# Text provided
• This show has a number of great things going for it. The 22-minute realtime episodes follow the trend of shows (like 24 and Andy Richter Controls the Universe) that reach to new or rarely utilized filming and editing techniques that add a new dimension to television viewing. In fact, in each of the 3 episodes I have seen, one of the cast members refers to the time left to the end of the episode [e.g.: "Would you two shut up and help me out of here? We've only got 11 minutes left to wrap this up!" or words to that effect...].

    The lack of laughtrack harkens to one of the finest seriocomedies ever produced - M*A*S*H, in which the laughtrack was banned from all surgery scenes. This decision allows the writing to speak for itself, without the need to tell you when to laugh.

    Hopefully, this show will not fall prey to the Seinfeld curse. If the network can keep it on the air long enough for viewers to give it a fair chance, this could be a real hit. Don't forget, Seinfeld started out as a lone pilot episode called The Seinfeld Chronicles in July of 1989, came back in May of 1990 for a 4-episode run befor starting a regular series schedule in January of 1991. By this time, we finally see the characters and their inter-relationships start to develop and gel into a show that really worked. In my opinion, Watching Ellie deserves the same consideration and should continue through it's regular season before it is judged at all.

# Exercise directions
Transcribe, character for character, the portion of the Watching Ellie review that opens with the words "Hopefully, this show" and closes with the words "judged at all.".

# Listed entries
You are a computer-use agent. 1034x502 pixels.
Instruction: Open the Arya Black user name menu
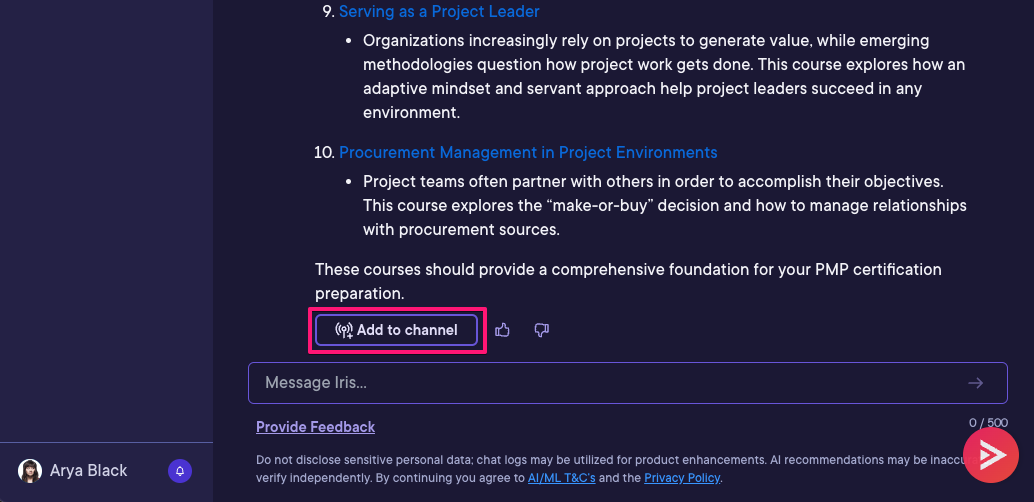coord(88,470)
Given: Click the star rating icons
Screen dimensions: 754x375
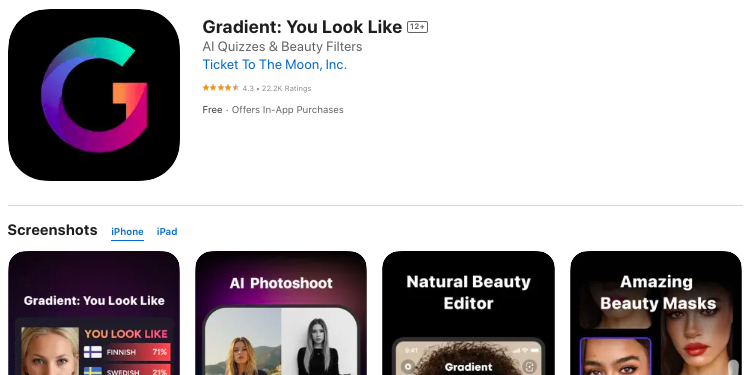Looking at the screenshot, I should click(221, 88).
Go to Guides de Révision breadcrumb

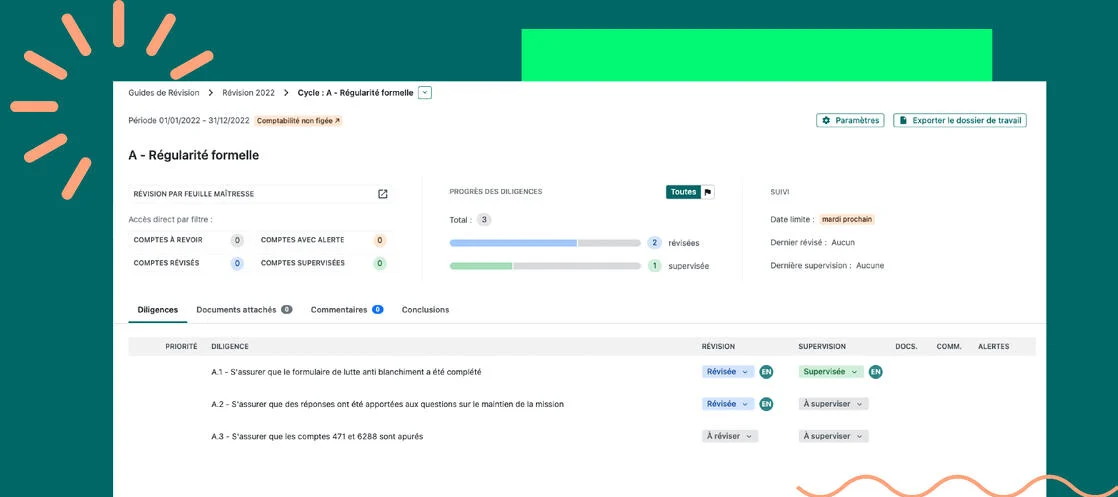coord(164,93)
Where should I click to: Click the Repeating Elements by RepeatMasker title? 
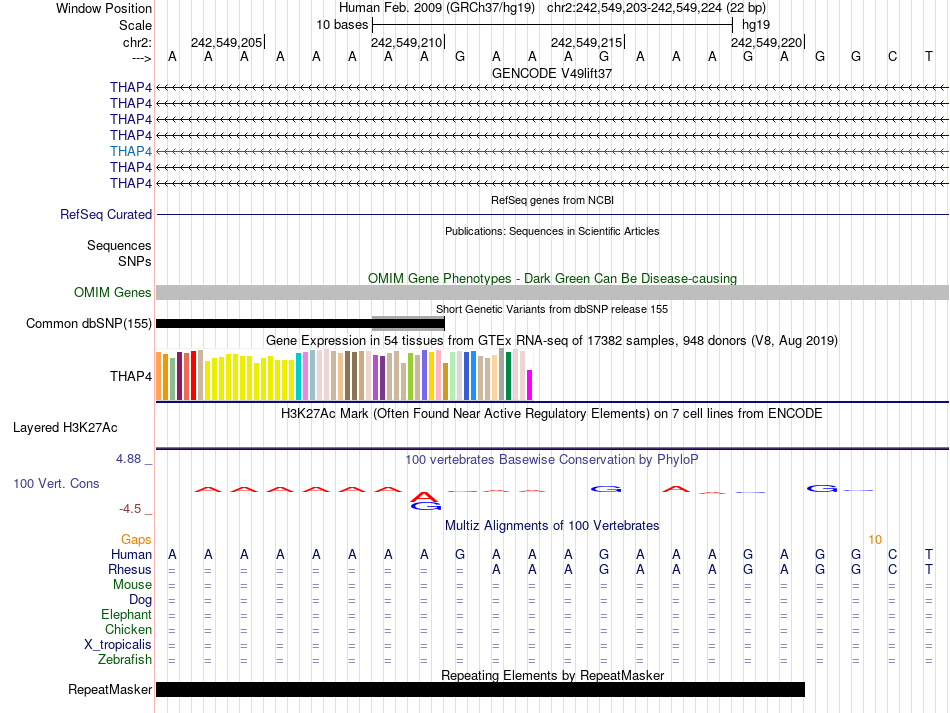(x=552, y=676)
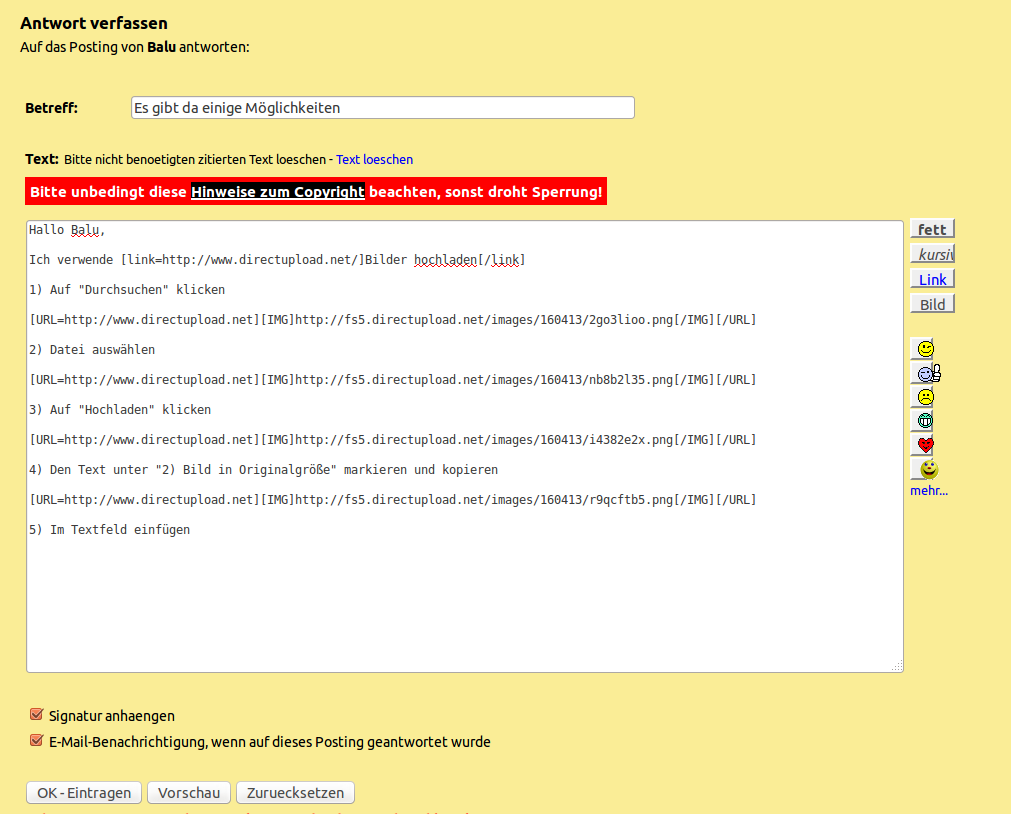Show more smileys via 'mehr...'
Image resolution: width=1011 pixels, height=814 pixels.
(928, 491)
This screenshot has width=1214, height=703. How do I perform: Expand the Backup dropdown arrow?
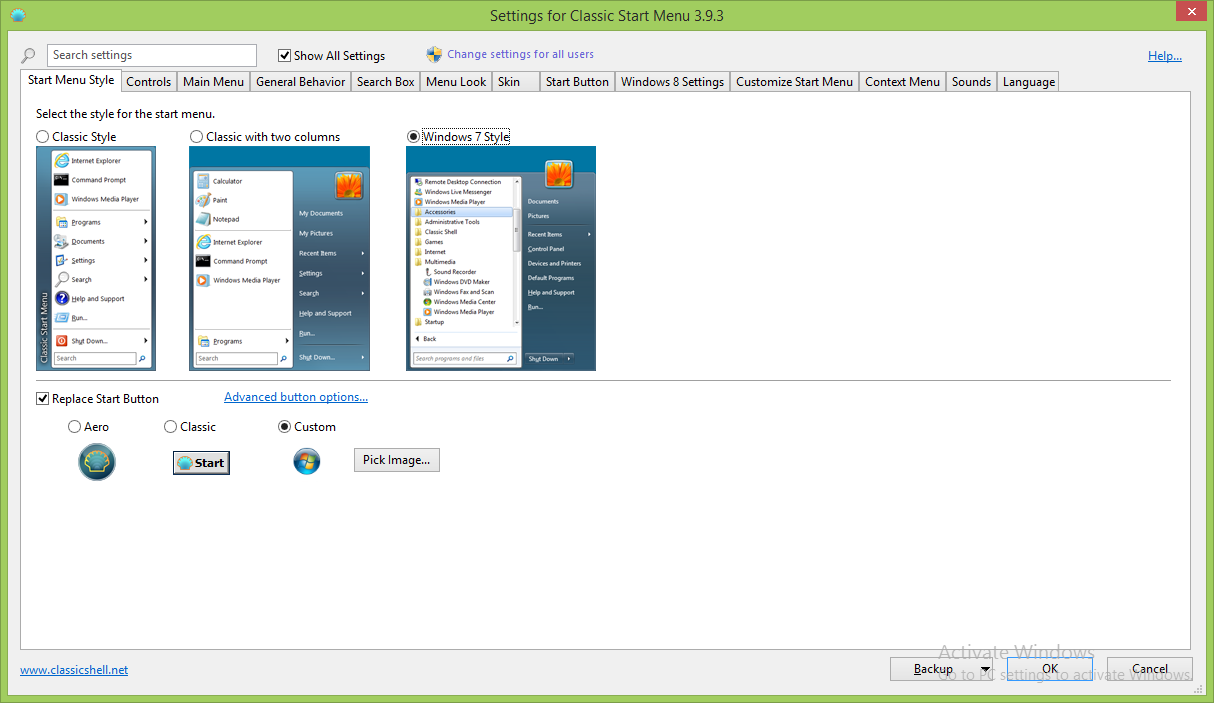[985, 669]
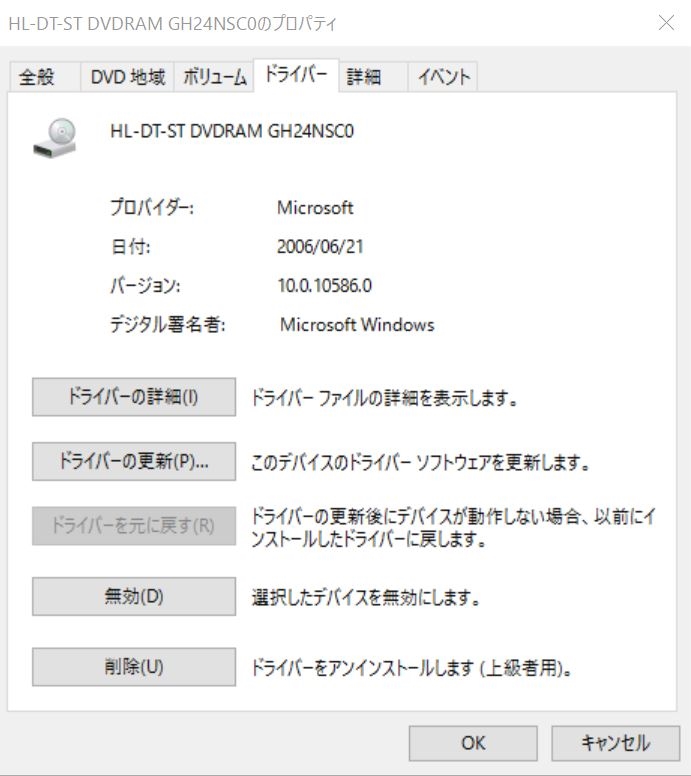The image size is (691, 776).
Task: Uninstall driver via 削除(U) button
Action: tap(134, 667)
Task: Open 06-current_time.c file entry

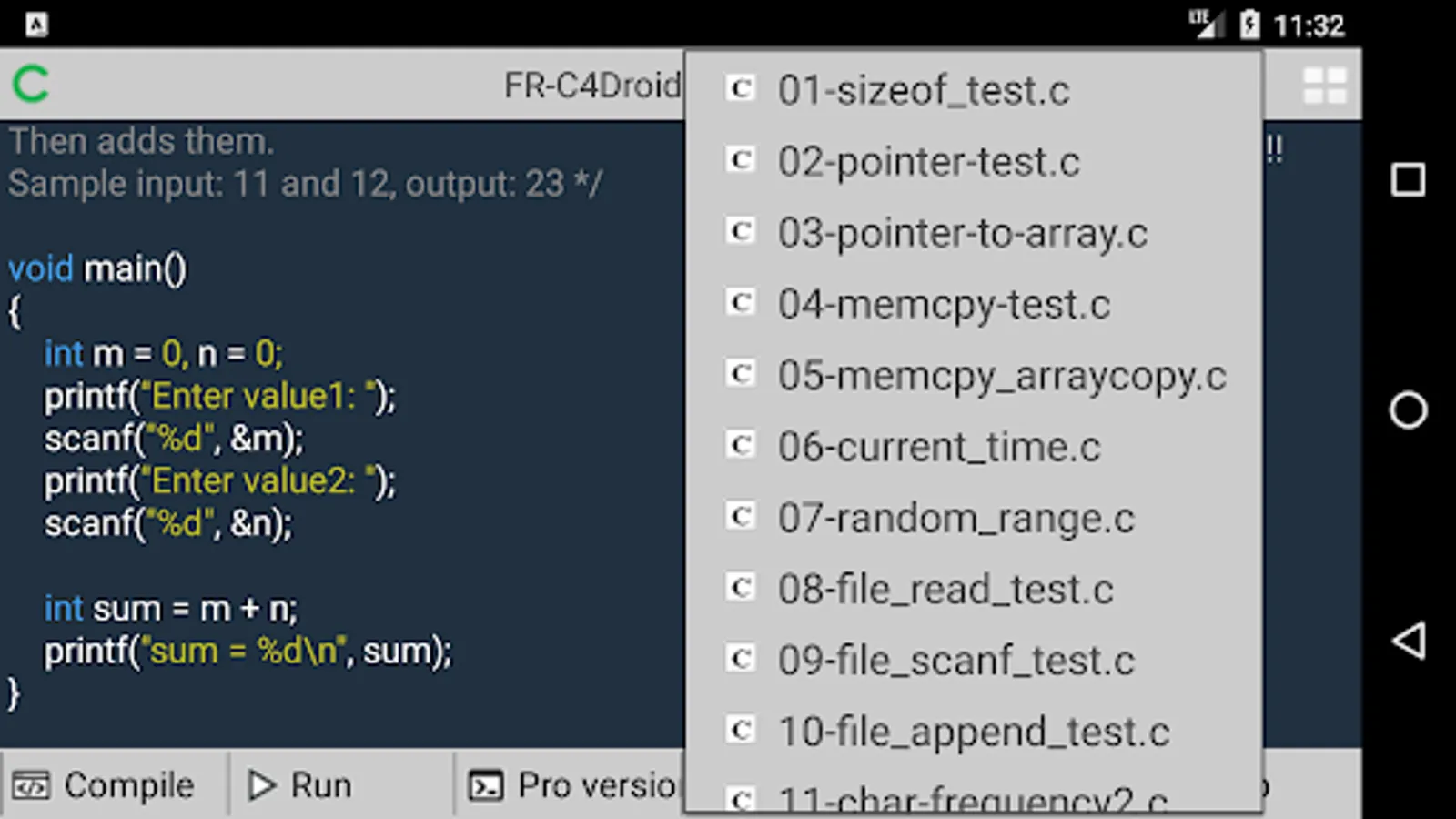Action: click(938, 447)
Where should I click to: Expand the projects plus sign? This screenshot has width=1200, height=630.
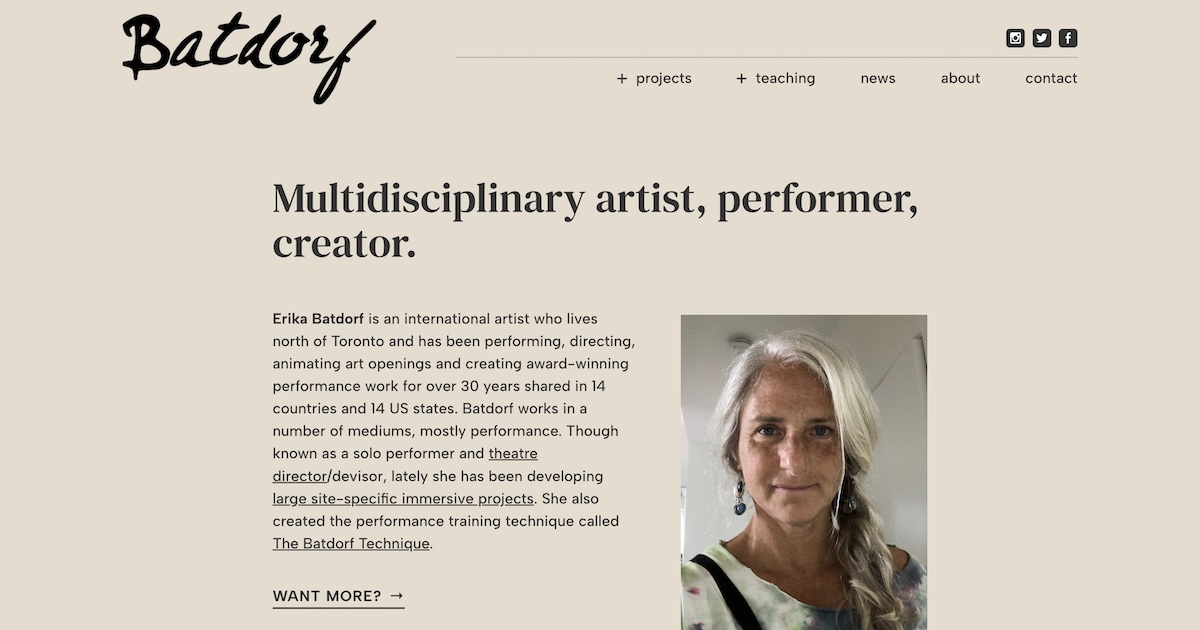pyautogui.click(x=620, y=77)
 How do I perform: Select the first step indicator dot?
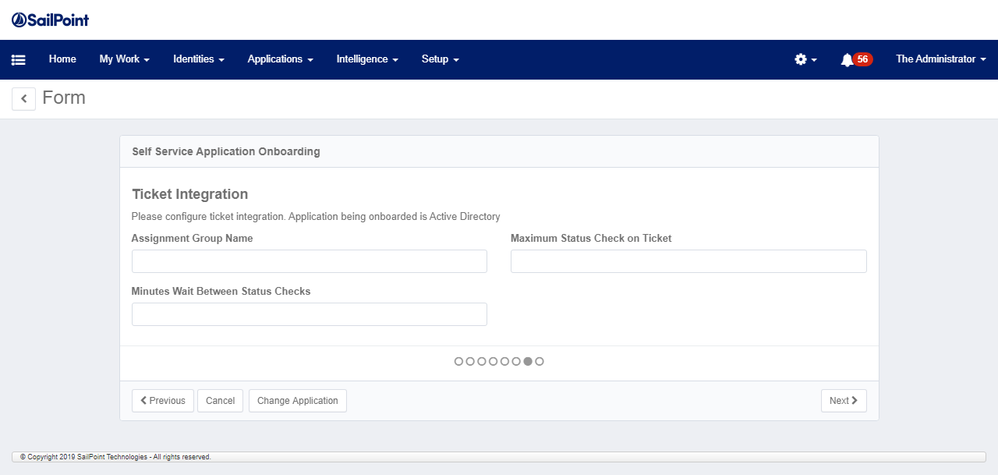(459, 361)
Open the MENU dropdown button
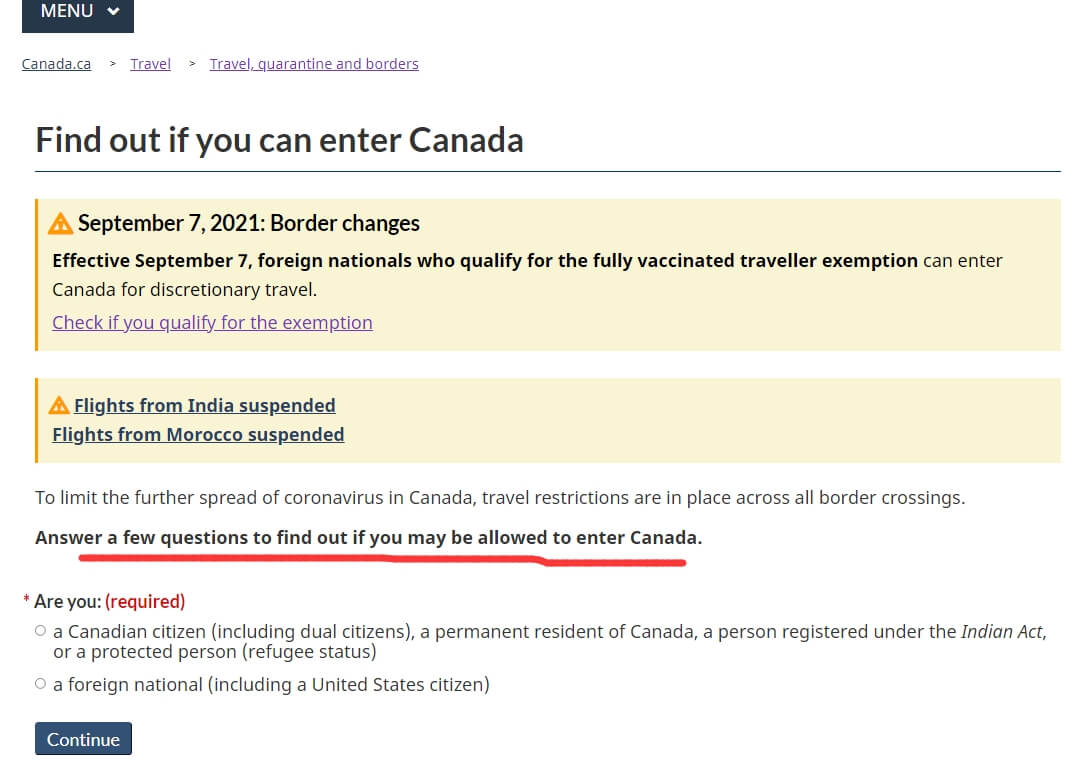Image resolution: width=1079 pixels, height=770 pixels. pyautogui.click(x=78, y=14)
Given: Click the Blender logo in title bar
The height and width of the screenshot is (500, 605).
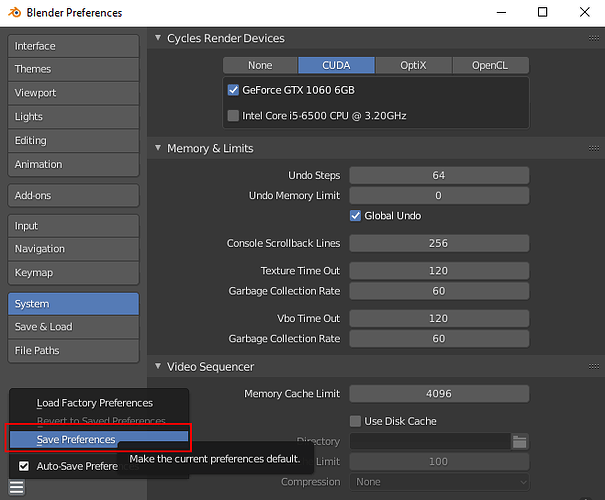Looking at the screenshot, I should 15,12.
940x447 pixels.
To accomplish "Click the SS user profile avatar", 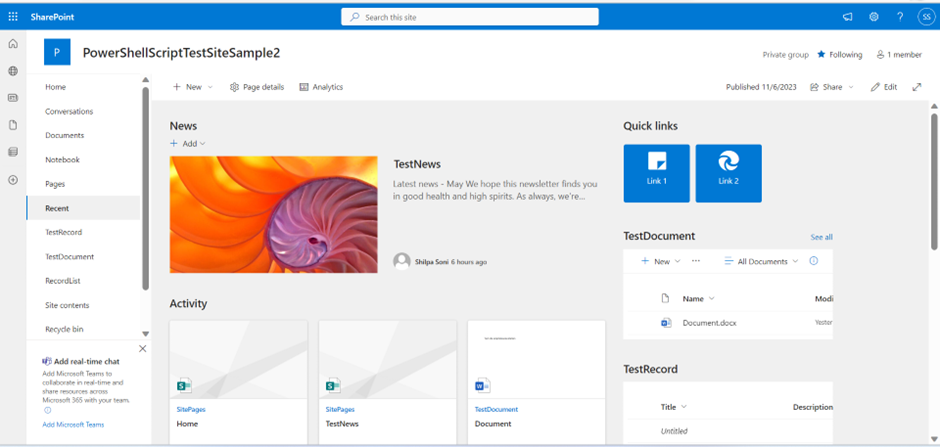I will (x=925, y=17).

# Result of the task
Hopefully, this show will not fall prey to the Seinfeld curse. If the network can keep it on the air long enough for viewers to give it a fair chance, this could be a real hit. Don't forget, Seinfeld started out as a lone pilot episode called The Seinfeld Chronicles in July of 1989, came back in May of 1990 for a 4-episode run befor starting a regular series schedule in January of 1991. By this time, we finally see the characters and their inter-relationships start to develop and gel into a show that really worked. In my opinion, Watching Ellie deserves the same consideration and should continue through it's regular season before it is judged at all.